The father filed various other motions in the trial court that are not relevant to our resolution of this appeal.
Analysis
Although neither party has raised the issue of this court's jurisdiction, “jurisdictional matters are of such magnitude that we take notice of them at any time and do so even ex mero motu.” See Nunn v. Baker, 518 So.2d 711, 712 (Ala.1987). “It is well settled that ‘[o]nce an appeal is taken, the trial court loses jurisdiction to act except in matters entirely collateral to the appeal.’ ” Portis v. Alabama State Tenure Comm'n, 863 So.2d 1125, 1126 (Ala.Civ.App.2003) (quoting Ward v. Ullery, 412 So.2d 796, 797 (Ala.Civ.App.1982)). Further,
“Alabama law is clear that ‘[j]urisdiction of a case can be in only one court at a time.’ Ex parte State ex rel. O.E.G., 770 So.2d 1087, 1089 (Ala.2000). Furthermore, ‘while an appeal is pending, the trial court “can do nothing in respect to any matter or question which is involved in the appeal, and which may be adjudged by the appellate court.” ’ Reynolds v. Colonial Bank, 874 So.2d 497, 503 (Ala.2003) (quoting Foster v. Greer & Sons, Inc., 446 So.2d 605, 608 (Ala.1984)).”
Johnson v. Willis, 893 So.2d 1138, 1141 (Ala.2004).
In Johnson, the appellants filed an appeal after the trial court in that case had entered a preliminary injunction. 893 So.2d at 1140–41. During the pendency of that appeal, the trial court purported to enter a permanent injunction. 893 So.2d at 1141. The Alabama Supreme Court determined that the trial court lacked jurisdiction to make the injunction permanent during the pendency of the appeal from the preliminary injunction. Id.
We also note that, until an appellate court enters its certificate of judgment, its decision is not yet final and its jurisdiction over a case is not terminated. SeeRule 41(a), Ala. R.App. P. (an appellate court's “certificate of judgment ... shall issue 18 days after the entry of judgment unless the time is shortened or enlarged by order”); see also Portis, 863 So.2d at 1126; and Veteto v. Yocum, 792 So.2d 1117, 1119 (Ala.Civ.App.2001). Our certificate of judgment in case no. 2100340 was issued on May 17, 2011; as a result, the trial court did not reacquire jurisdiction over the case until that date.
As in Johnson, supra, the trial court in this case lacked jurisdiction to enter its February 28, 2011, judgment because, at that time, the father's appeal in case no. 2100340 remained pending before this court. Because the issues addressed in the trial court's February 28, 2011, judgment were before this court when the trial court purported to enter its February 28, 2011, judgment, that judgment is void. A void judgment will not support an appeal. See Tidwell v. State Ethics Comm'n, 599 So.2d 12, 12 (Ala.1992).

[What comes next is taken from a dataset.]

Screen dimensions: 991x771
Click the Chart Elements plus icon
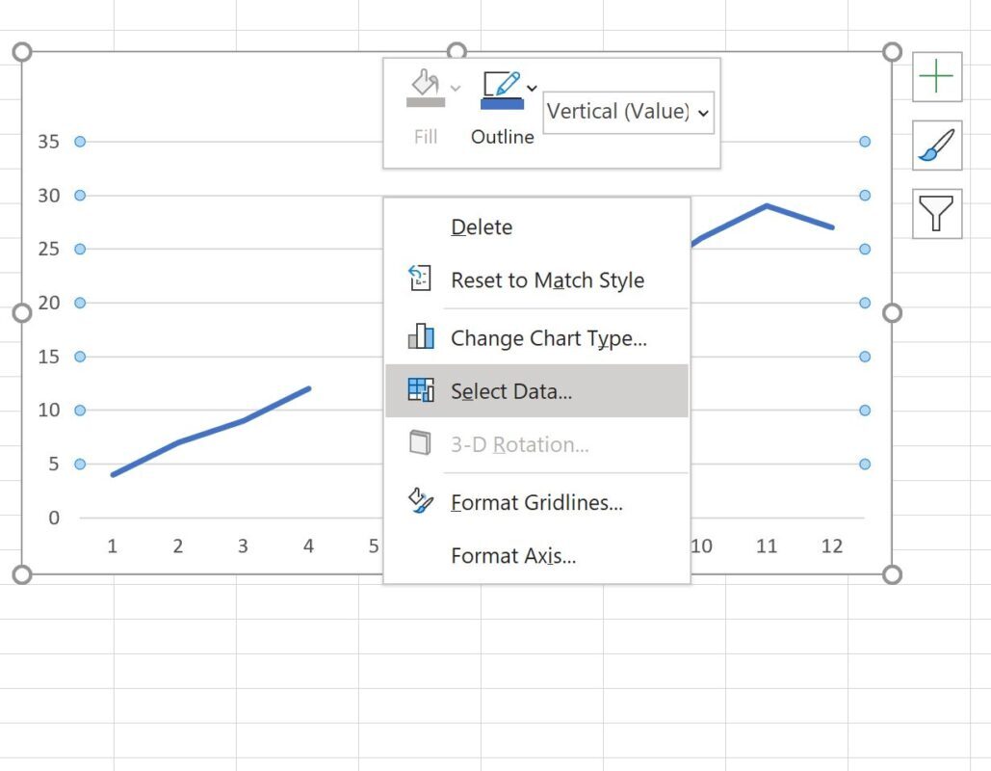[936, 76]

The father's appeal and the mother's cross-appeal from the void February 28, 2011, judgment are therefore dismissed, albeit with instructions to the trial court to vacate its void judgment. See Hayes v. Hayes, 16 So.3d 117, 120 (Ala.Civ.App.2009) (dismissing an appeal taken from a void judgment but instructing the trial court to, among other things, vacate that void judgment).
APPEAL AND CROSS–APPEAL DISMISSED WITH INSTRUCTIONS.
THOMPSON, P.J., and PITTMAN, BRYAN, and THOMAS, JJ., concur.